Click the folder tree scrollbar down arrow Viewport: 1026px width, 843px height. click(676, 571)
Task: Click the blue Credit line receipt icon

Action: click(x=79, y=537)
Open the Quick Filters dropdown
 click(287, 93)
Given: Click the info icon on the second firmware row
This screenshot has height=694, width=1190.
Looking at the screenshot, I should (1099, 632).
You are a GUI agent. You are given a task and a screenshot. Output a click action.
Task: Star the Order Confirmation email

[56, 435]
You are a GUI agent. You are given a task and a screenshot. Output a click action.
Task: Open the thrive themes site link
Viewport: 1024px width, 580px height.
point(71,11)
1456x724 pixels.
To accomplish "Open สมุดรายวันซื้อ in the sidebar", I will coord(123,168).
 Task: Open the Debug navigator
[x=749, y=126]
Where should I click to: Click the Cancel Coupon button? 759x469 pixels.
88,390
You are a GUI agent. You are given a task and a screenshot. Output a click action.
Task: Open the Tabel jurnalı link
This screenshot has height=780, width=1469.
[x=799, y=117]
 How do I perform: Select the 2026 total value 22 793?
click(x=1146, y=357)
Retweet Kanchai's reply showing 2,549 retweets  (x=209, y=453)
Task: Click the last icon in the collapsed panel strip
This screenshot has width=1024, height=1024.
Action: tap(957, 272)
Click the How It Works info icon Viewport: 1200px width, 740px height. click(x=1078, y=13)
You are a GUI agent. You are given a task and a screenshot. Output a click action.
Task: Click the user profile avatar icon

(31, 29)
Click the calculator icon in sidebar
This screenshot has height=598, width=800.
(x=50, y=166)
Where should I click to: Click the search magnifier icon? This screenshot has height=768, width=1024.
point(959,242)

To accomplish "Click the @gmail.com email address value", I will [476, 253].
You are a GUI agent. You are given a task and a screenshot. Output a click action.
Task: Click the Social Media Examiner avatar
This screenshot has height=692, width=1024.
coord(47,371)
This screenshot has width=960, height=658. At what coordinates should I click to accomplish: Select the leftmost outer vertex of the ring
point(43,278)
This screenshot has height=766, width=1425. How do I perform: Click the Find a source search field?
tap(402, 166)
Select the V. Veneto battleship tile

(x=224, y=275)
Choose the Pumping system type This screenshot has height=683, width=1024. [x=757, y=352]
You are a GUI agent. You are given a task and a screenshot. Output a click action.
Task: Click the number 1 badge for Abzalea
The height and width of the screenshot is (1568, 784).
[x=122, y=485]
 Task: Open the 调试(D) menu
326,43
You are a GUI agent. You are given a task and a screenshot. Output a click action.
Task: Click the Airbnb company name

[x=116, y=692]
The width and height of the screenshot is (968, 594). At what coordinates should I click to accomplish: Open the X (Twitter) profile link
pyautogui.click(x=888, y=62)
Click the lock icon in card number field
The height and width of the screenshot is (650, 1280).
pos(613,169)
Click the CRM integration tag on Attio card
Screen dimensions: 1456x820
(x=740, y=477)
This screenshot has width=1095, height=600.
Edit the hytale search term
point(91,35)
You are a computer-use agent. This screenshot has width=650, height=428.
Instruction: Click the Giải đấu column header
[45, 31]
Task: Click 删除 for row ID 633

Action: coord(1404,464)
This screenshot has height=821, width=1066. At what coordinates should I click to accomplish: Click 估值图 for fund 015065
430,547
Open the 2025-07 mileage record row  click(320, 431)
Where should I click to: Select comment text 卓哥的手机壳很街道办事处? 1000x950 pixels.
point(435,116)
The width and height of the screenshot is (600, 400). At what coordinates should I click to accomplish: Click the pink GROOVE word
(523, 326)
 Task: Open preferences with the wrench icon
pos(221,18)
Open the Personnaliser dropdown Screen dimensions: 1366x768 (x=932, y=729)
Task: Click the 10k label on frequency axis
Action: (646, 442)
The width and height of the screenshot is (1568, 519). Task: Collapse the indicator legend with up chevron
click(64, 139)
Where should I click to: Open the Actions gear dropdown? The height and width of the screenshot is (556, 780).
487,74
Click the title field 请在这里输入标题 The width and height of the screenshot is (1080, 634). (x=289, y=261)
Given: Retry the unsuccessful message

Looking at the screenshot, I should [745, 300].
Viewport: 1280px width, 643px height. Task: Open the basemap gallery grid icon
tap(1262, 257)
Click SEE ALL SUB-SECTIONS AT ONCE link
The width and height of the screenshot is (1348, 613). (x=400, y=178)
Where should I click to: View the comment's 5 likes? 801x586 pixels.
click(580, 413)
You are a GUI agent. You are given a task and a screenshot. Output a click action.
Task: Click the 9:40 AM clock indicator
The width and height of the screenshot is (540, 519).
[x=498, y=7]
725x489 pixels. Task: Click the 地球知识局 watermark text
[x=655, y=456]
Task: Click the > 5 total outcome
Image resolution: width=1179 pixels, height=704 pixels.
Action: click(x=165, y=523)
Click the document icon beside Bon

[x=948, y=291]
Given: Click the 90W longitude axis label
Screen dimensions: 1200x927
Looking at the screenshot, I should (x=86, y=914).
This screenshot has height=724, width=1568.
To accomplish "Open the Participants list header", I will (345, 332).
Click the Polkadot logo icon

*What is expected*.
An exact copy of all the records above is needed.

*Task response*.
Click the folder tree scrollbar down arrow Viewport: 1026px width, 843px height. click(676, 571)
Task: Click the blue Credit line receipt icon

Action: click(x=79, y=537)
Open the Quick Filters dropdown
 click(287, 93)
Given: Click the info icon on the second firmware row
This screenshot has height=694, width=1190.
Looking at the screenshot, I should (1099, 632).
You are a GUI agent. You are given a task and a screenshot. Output a click action.
Task: Star the Order Confirmation email

[56, 435]
You are a GUI agent. You are given a task and a screenshot. Output a click action.
Task: Open the thrive themes site link
Viewport: 1024px width, 580px height.
point(71,11)
1456x724 pixels.
To accomplish "Open สมุดรายวันซื้อ in the sidebar", I will coord(123,168).
 Task: Open the Debug navigator
[x=749, y=126]
Where should I click to: Click the Cancel Coupon button? 759x469 pixels.
88,390
You are a GUI agent. You are given a task and a screenshot. Output a click action.
Task: Open the Tabel jurnalı link
This screenshot has height=780, width=1469.
[x=799, y=117]
 How do I perform: Select the 2026 total value 22 793?
click(x=1146, y=357)
Retweet Kanchai's reply showing 2,549 retweets  (x=209, y=453)
Task: Click the last icon in the collapsed panel strip
This screenshot has width=1024, height=1024.
Action: tap(957, 272)
Click the How It Works info icon Viewport: 1200px width, 740px height. click(x=1078, y=13)
You are a GUI agent. You are given a task and a screenshot. Output a click action.
Task: Click the user profile avatar icon

(31, 29)
Click the calculator icon in sidebar
This screenshot has height=598, width=800.
(x=50, y=166)
Where should I click to: Click the search magnifier icon? This screenshot has height=768, width=1024.
point(959,242)

To accomplish "Click the @gmail.com email address value", I will [476, 253].
You are a GUI agent. You are given a task and a screenshot. Output a click action.
Task: Click the Social Media Examiner avatar
This screenshot has height=692, width=1024.
coord(47,371)
This screenshot has width=960, height=658. At what coordinates should I click to accomplish: Select the leftmost outer vertex of the ring
point(43,278)
This screenshot has height=766, width=1425. How do I perform: Click the Find a source search field?
tap(402, 166)
Select the V. Veneto battleship tile

(x=224, y=275)
Choose the Pumping system type This screenshot has height=683, width=1024. [x=757, y=352]
You are a GUI agent. You are given a task and a screenshot. Output a click action.
Task: Click the number 1 badge for Abzalea
The height and width of the screenshot is (1568, 784).
[x=122, y=485]
 Task: Open the 调试(D) menu
326,43
You are a GUI agent. You are given a task and a screenshot. Output a click action.
Task: Click the Airbnb company name

[x=116, y=692]
The width and height of the screenshot is (968, 594). At what coordinates should I click to accomplish: Open the X (Twitter) profile link
pyautogui.click(x=888, y=62)
Click the lock icon in card number field
The height and width of the screenshot is (650, 1280).
pos(613,169)
Click the CRM integration tag on Attio card
Screen dimensions: 1456x820
(x=740, y=477)
This screenshot has width=1095, height=600.
Edit the hytale search term
point(91,35)
You are a computer-use agent. This screenshot has width=650, height=428.
Instruction: Click the Giải đấu column header
[45, 31]
Task: Click 删除 for row ID 633

Action: coord(1404,464)
This screenshot has height=821, width=1066. At what coordinates should I click to accomplish: Click 估值图 for fund 015065
430,547
Open the 2025-07 mileage record row  click(320, 431)
Where should I click to: Select comment text 卓哥的手机壳很街道办事处? 1000x950 pixels.
point(435,116)
The width and height of the screenshot is (600, 400). At what coordinates should I click to accomplish: Click the pink GROOVE word
(523, 326)
 Task: Open preferences with the wrench icon
pos(221,18)
Open the Personnaliser dropdown Screen dimensions: 1366x768 (x=932, y=729)
Task: Click the 10k label on frequency axis
Action: (646, 442)
The width and height of the screenshot is (1568, 519). Task: Collapse the indicator legend with up chevron
click(64, 139)
Where should I click to: Open the Actions gear dropdown? The height and width of the screenshot is (556, 780).
487,74
Click the title field 请在这里输入标题 The width and height of the screenshot is (1080, 634). (x=289, y=261)
Given: Retry the unsuccessful message

Looking at the screenshot, I should [745, 300].
Viewport: 1280px width, 643px height. Task: Open the basemap gallery grid icon
tap(1262, 257)
Click SEE ALL SUB-SECTIONS AT ONCE link
The width and height of the screenshot is (1348, 613). (x=400, y=178)
Where should I click to: View the comment's 5 likes? 801x586 pixels.
click(580, 413)
You are a GUI agent. You are given a task and a screenshot. Output a click action.
Task: Click the 9:40 AM clock indicator
The width and height of the screenshot is (540, 519).
[x=498, y=7]
725x489 pixels. Task: Click the 地球知识局 watermark text
[x=655, y=456]
Task: Click the > 5 total outcome
Image resolution: width=1179 pixels, height=704 pixels.
Action: click(x=165, y=523)
Click the document icon beside Bon

[x=948, y=291]
Given: Click the 90W longitude axis label
Screen dimensions: 1200x927
Looking at the screenshot, I should (x=86, y=914).
This screenshot has height=724, width=1568.
To accomplish "Open the Participants list header", I will (345, 332).
Click the Polkadot logo icon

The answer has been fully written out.